At least they had the decency To hold the office Christmas party During work hours, though we'd probably All be celebrating even more If we got to head out those doors A little early, even four o'clock would be fine This place takes up enough of our time As it is, but I can't complain For Secret Santa, I drew his name
I got him the perfect gift (Given the ten-dollar limit) My observations have paid off I only hope it's enough To convey what I'm too shy to say I know what videogame he plays I don't play it, but I crochet My brilliant idea, I thought it was smart To create a character in amigurumi art I found only one pattern from that game I hope this little elfish girl isn't lame She's cute and I think she has magic powers (She'd better, she took me over eight hours)
Time for the gift exchange I feel like my life's about to change Music's playing, the room is chaos That's good, no one will pay attention to us
He opens the package and takes out the doll Asks what it is and holds it up for all To see. I shrink in my seat as they laugh. I pretend it's a joke, I'm good at that. I tell him it wasn't his real gift. I reach for my purse to find something in it Say I know I have it, give me a minute
But it's just lip balm and tampons Receipts and expired coupons The group decides to move on To the next one down the list I tell myself I can do better than this What can I offer So I don't seem like a stalker Who wasted all that time On a present he didn't even like? I'll get him a gift card Isn't that the way to a man's heart?

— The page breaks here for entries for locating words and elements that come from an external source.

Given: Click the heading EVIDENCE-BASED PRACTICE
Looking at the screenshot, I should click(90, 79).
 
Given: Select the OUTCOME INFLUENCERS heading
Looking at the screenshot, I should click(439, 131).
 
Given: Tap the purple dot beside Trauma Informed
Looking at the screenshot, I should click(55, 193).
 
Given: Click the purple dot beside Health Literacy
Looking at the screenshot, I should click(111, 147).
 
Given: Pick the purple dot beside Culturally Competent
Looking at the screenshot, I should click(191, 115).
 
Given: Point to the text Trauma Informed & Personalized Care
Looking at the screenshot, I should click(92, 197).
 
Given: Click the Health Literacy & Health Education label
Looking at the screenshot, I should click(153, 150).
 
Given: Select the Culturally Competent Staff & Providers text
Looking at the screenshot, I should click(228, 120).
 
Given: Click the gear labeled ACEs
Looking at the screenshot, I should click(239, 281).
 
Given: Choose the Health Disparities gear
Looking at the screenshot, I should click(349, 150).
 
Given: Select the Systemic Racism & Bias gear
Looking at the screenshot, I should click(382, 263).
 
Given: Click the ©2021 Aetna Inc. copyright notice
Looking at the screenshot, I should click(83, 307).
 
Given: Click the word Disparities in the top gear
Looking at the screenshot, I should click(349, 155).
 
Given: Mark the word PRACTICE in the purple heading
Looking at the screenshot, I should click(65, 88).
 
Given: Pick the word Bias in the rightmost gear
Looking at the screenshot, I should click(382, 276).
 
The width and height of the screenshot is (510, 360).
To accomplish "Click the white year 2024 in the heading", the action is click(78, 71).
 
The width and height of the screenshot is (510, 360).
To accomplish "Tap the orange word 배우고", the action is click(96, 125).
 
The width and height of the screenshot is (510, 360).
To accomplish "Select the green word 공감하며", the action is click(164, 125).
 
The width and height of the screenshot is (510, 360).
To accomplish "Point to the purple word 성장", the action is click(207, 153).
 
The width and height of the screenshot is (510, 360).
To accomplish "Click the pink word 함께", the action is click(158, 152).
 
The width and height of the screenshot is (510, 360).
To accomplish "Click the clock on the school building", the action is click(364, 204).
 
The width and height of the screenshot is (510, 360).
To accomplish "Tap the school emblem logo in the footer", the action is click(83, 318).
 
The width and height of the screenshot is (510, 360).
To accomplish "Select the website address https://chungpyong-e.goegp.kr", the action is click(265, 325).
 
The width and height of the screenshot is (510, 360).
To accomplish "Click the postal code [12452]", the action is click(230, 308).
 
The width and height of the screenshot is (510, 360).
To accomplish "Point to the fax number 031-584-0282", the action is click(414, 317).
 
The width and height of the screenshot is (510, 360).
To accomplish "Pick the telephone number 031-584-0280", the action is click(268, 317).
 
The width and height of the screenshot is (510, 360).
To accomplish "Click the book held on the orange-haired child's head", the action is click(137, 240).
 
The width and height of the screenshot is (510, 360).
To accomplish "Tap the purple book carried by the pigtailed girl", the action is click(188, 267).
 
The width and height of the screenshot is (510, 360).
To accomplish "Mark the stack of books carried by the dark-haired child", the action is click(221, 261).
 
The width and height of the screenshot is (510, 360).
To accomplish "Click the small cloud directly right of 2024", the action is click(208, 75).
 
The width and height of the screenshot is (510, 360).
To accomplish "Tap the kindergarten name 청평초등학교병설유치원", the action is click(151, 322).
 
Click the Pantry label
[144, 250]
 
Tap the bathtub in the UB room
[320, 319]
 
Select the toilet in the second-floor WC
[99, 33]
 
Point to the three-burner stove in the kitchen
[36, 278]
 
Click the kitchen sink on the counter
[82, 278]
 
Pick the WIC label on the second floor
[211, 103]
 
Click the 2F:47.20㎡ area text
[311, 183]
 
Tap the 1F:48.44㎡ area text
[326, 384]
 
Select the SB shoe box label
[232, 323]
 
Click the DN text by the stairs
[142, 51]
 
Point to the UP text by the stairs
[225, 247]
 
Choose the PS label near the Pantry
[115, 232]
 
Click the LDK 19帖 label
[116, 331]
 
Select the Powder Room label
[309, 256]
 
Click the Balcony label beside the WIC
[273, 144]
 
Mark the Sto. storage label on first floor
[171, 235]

With mumbled apologies, I slink away Vowing never again to crochet I hide out by the copy machine Playing with my phone, trying not to be seen I just want to finish my egg nog in peace As I count the minutes until it's time to leave
Sorry to burst your bubble When you've gone through the trouble Of following the story this far But no amount of wishes on a star Will give this a surprise happy ending But I think I'd be pretending To say I was absolutely distraught That we didn't end up together No, it's better that we're not By Valentine's Day I was sick of his face Seeing it every day in the workplace
If it's any consolation He's had a lot of fun With that gift, my awkward one, Hiding it around the office For others to find But next time I'll be more cautious I'll keep to myself what's on my mind
What? You’ve never tried to tell someone how you feel by crocheting a character from their favorite videogame?